Te revoir, ô Carmen, oui, te revoir
TE RIVEDER
to see you, o Carmen, yes, you, again
-----

Coda:

Back in D flat major again, and now with the sympathetic harp and cellos at his disposal, don Jose attempts to draw her back, toning his profusion down to soft caresses, as the strings reflect Carmen's unresponsiveness.
 
Car tu n'avais eu qu'à paraître
CHE TI BASTO SOL PER MOSTRARTI
Cause you only had to appear


qu'â jeter un regard sur moi
UN GUARDO SOL GETTAR SU ME

and cast just one look upon me


pour t'emparer de tout mon être
IN QUESTO AMOR PER ATTERARTI

to claim possession of my being.


O ma Carmen! .................................. O my Carmen!

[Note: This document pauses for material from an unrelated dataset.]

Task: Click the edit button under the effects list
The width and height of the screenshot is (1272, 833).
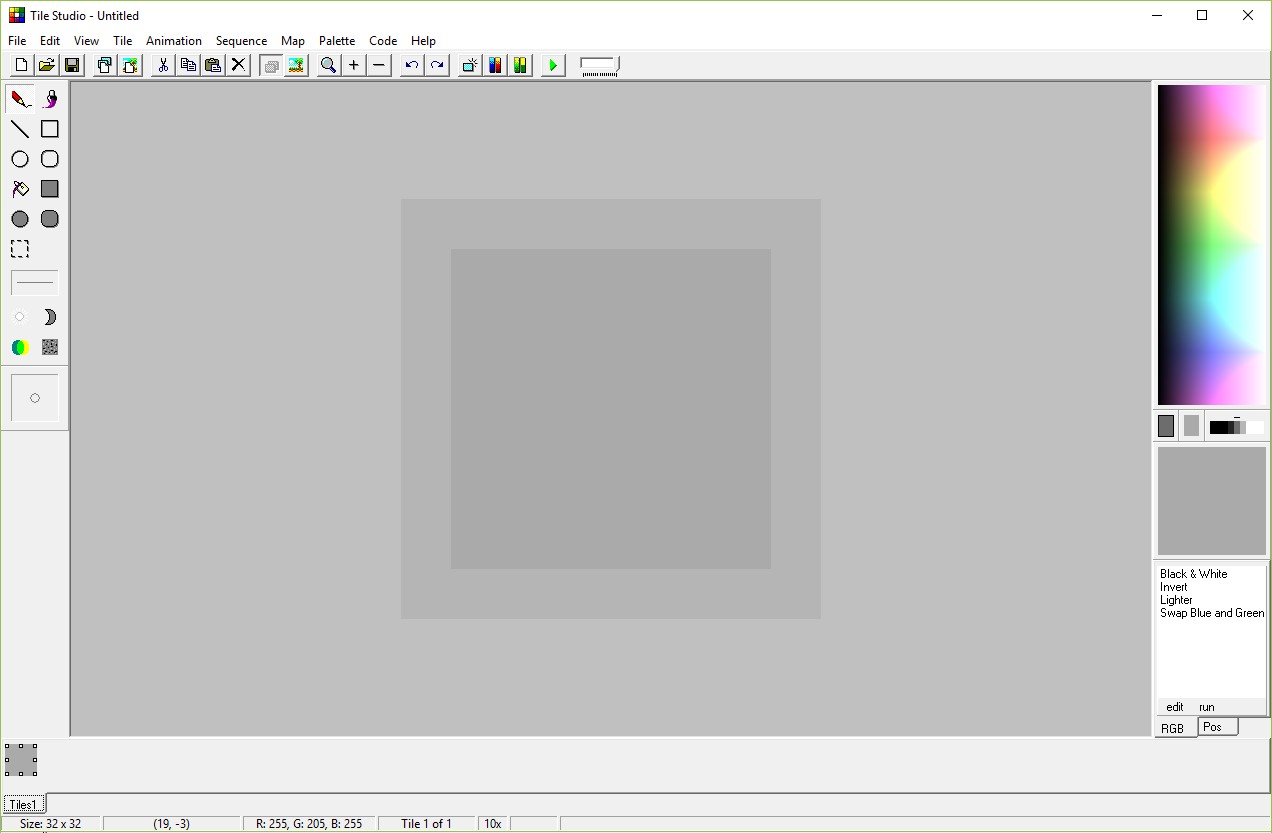Action: [1174, 707]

Et j'étais une chose à toi
LO SCHAVO SUO CARMEN MI FE'
And I am only one thing to you!
A soul-slaughtering silence.

What is there left for a man to do?
Carmen, je t'aime

CARMEN IO T'AMO
Carmen, I love you!

With Don Jose too emotionally spent to breath another word, the strings take up his original plea to its romantic end on the receptive tone of the English horn.

One is left to project
wishfully that a touching
proclamation like this would melt even the iciest heart.

But Carmen's heart is set only on
her own choices and not his.
 
If you want to know how the story ends, you'll have to get a CD or DVD or, better yet, go to a live performance of this most musically catchy of opera at the local opera company near you.

Then be sure to come back and tell opera old timers what you think of it.

What do you think of the resolutely independent gypsy?

Is she really any worse than the man many count as her male counterpart, Don Juan (Don Giovanni)?

After all, Carmen doesn't go around bragging about her conquest, nor does she keep a catalog of those she went to bed with.

Manipulative, unapologetically selfish, brazenly sexual, enterprising against prevailing culture....

Bizet's Carmen is overtly all of that, and yet she still
merit this sincere "to-heck-with-male-dignity" serenade
from a man who started the opera as the only male on the stage
who dared to look elsewhere when the vamp is around.

It is absurd. It is irrational.... And it is as true to life as it gets!